The crowd cheers at Playalinda Beach in the Canaveral National Seashore, just north of the Kennedy Space Center, during the successful launch of the SpaceX Falcon Heavy rocket. Photo / AP
This morning the world witnessed an incredible and unique feat.
Elon Musk and SpaceX successfully launched the world's most powerful — and reusable! — rocket in the world, and in doing so sent a Tesla roadster into orbit around the sun that will take the car to the edge of Mars as it floats around space.
But as we're apt to do, the world can't help but ask: what's next?
The hero of today's launch, the Falcon Heavy, was designed from the outset to carry humans into space. The rocket is as powerful as those used in the Apollo missions and essentially restores the possibility of flying missions with crew to the moon or Mars.
Today's success gives SpaceX momentum to begin developing even larger rockets to fulfil Musk's lofty aspirations.
The SpaceX and Tesla boss is intent on establishing a city on the red planet, with hordes of Earthlings and mini habitable pods. The idea is that inhabitants and building materials will be flown there on an extra-mega SpaceX rocket that is still in development.
At the 68th annual meeting of the International Astronautical Congress in Adelaide in September last year, Musk described a new-generation rocket dubbed B.F.R. (Big F***ing Rocket) that his company was working on, which might be ready for launch in the mid 2020s.
It will be bigger, more powerful, be able to carry a heavier payload, and will ultimately replace the Falcon Heavy. While still theoretical, such a rocket will be integral to Musk's plan for an interplanetary transport system.
The fact that Falcon Heavy's maiden flight was a success will no doubt give SpaceX engineers confidence to take things to the next level.
The launch today was very near flawless. Two of the boosters - both recycled from previous launches - returned for side-by-side touchdowns at the Florida launch site.
However a few hours later, Musk told reporters that the third booster, brand new, missed its floating landing platform and slammed into the Atlantic Ocean at 480 kilometres an hour.
For now, the company will earn its crust by competing for contracts to launch satellites into orbit for governments and other private companies.
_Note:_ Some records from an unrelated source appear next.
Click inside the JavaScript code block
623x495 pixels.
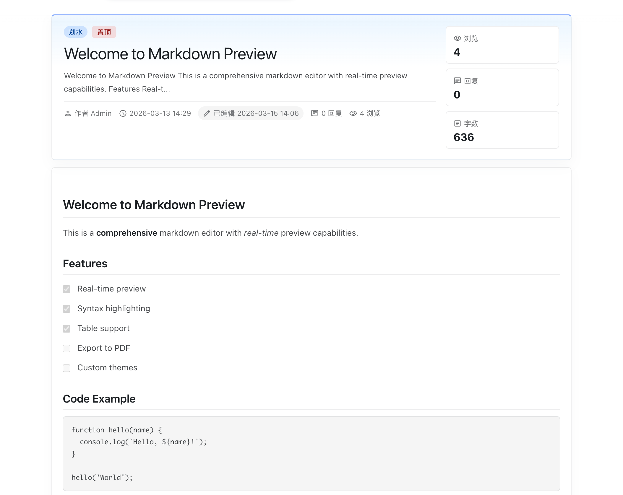pyautogui.click(x=311, y=454)
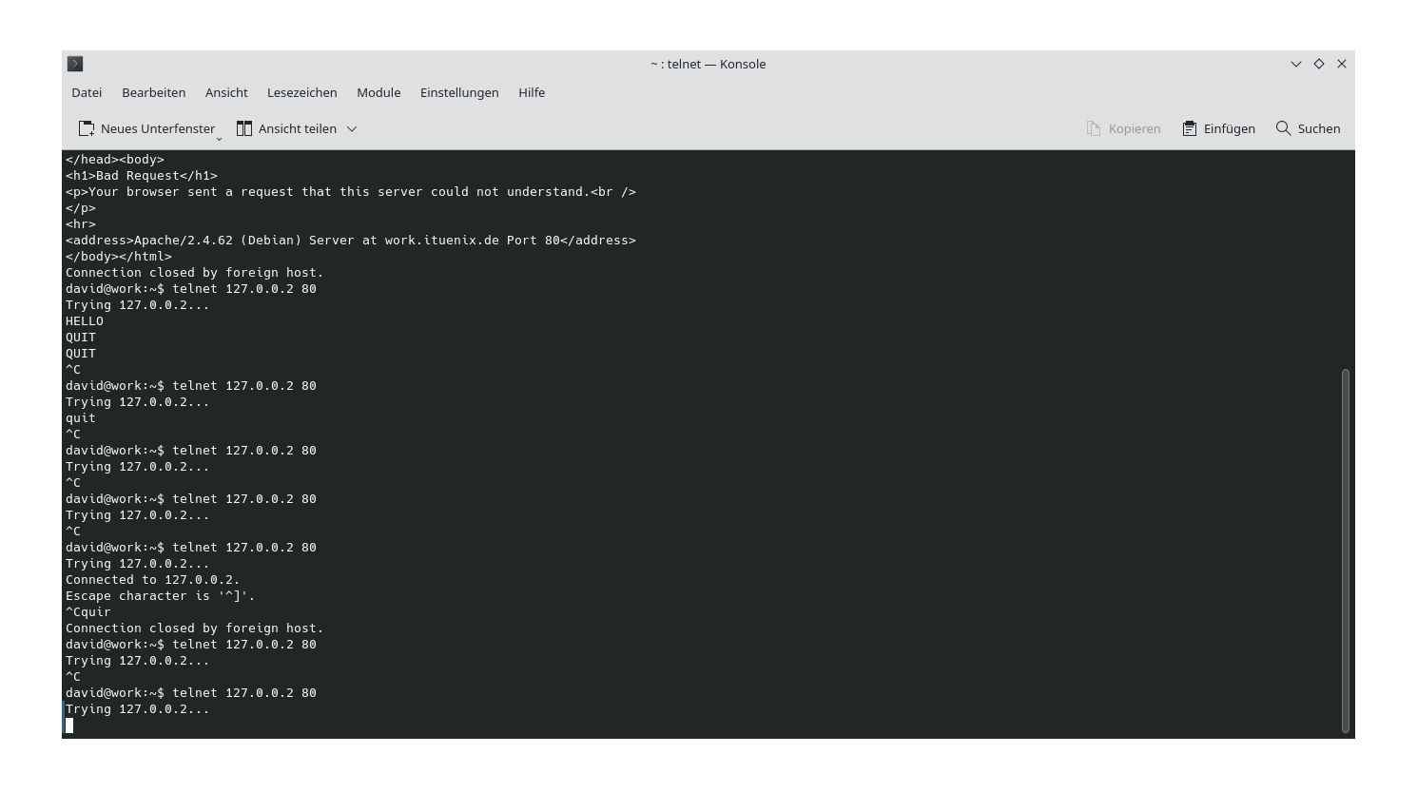This screenshot has height=812, width=1417.
Task: Click the clipboard icon next to Einfügen
Action: click(x=1188, y=128)
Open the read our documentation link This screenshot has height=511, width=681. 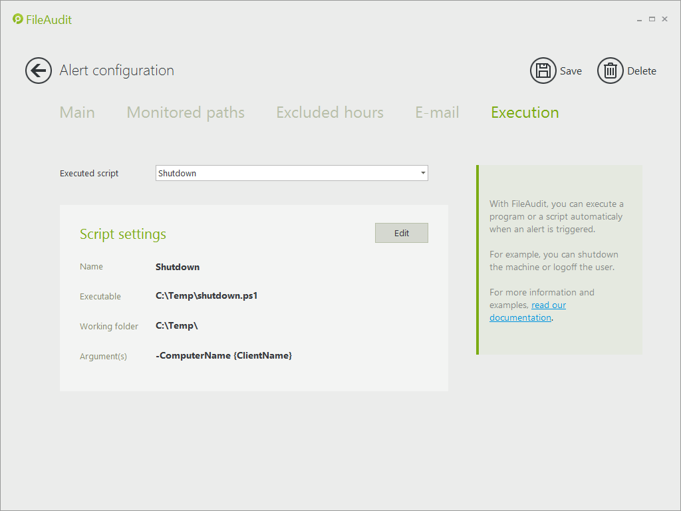pyautogui.click(x=548, y=305)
The beauty of building reusable rockets is you can put them straight back to work — and SpaceX already has customers lining up to take advantage of the Falcon Heavy with flights scheduled for later this year.
It is booked to send up a large communications satellite for Saudi Arabian company Arabsat sometime in the first half of 2018.
The private company's online flight manifest shows the US Air Force is also signed up.
SpaceX works closely with NASA and the US government wants to use the SpaceX rocket to launch a test payload for the US Air Force likely to occur sometime after June.
The launch will allow the Air Force to judge whether or not the Falcon Heavy is ready to fly national security payloads, which could become a big market for Elon Musk's SpaceX. The mission will include a probe from the Planetary Society called Lightsail which aims to test a large sail which uses the sun's radiation to propel the craft through space.
The Falcon Heavy is also expected to launch two more hefty satellites in the near future for British communications company Inmarsat and US company ViaSat.
Other aerospace companies are developing rockets and NASA is currently sinking billions of dollars into a massive new rocket called the Space Launch System, or SLS, that's meant to return astronauts to the moon and also get them one day to Mars.
However NASA's planned SLS rocket, a comparable system, is expected to cost about US$1.25 billion ($1.7b) per flight compared to the Falcon Heavy's US$144 million per launch. As a result, space could increasingly become the domain of private companies like SpaceX.
For now, the company is set to keep launching things into space and improve the capability and cost of its rockets to make the idea of space colonisation just a little bit more realistic.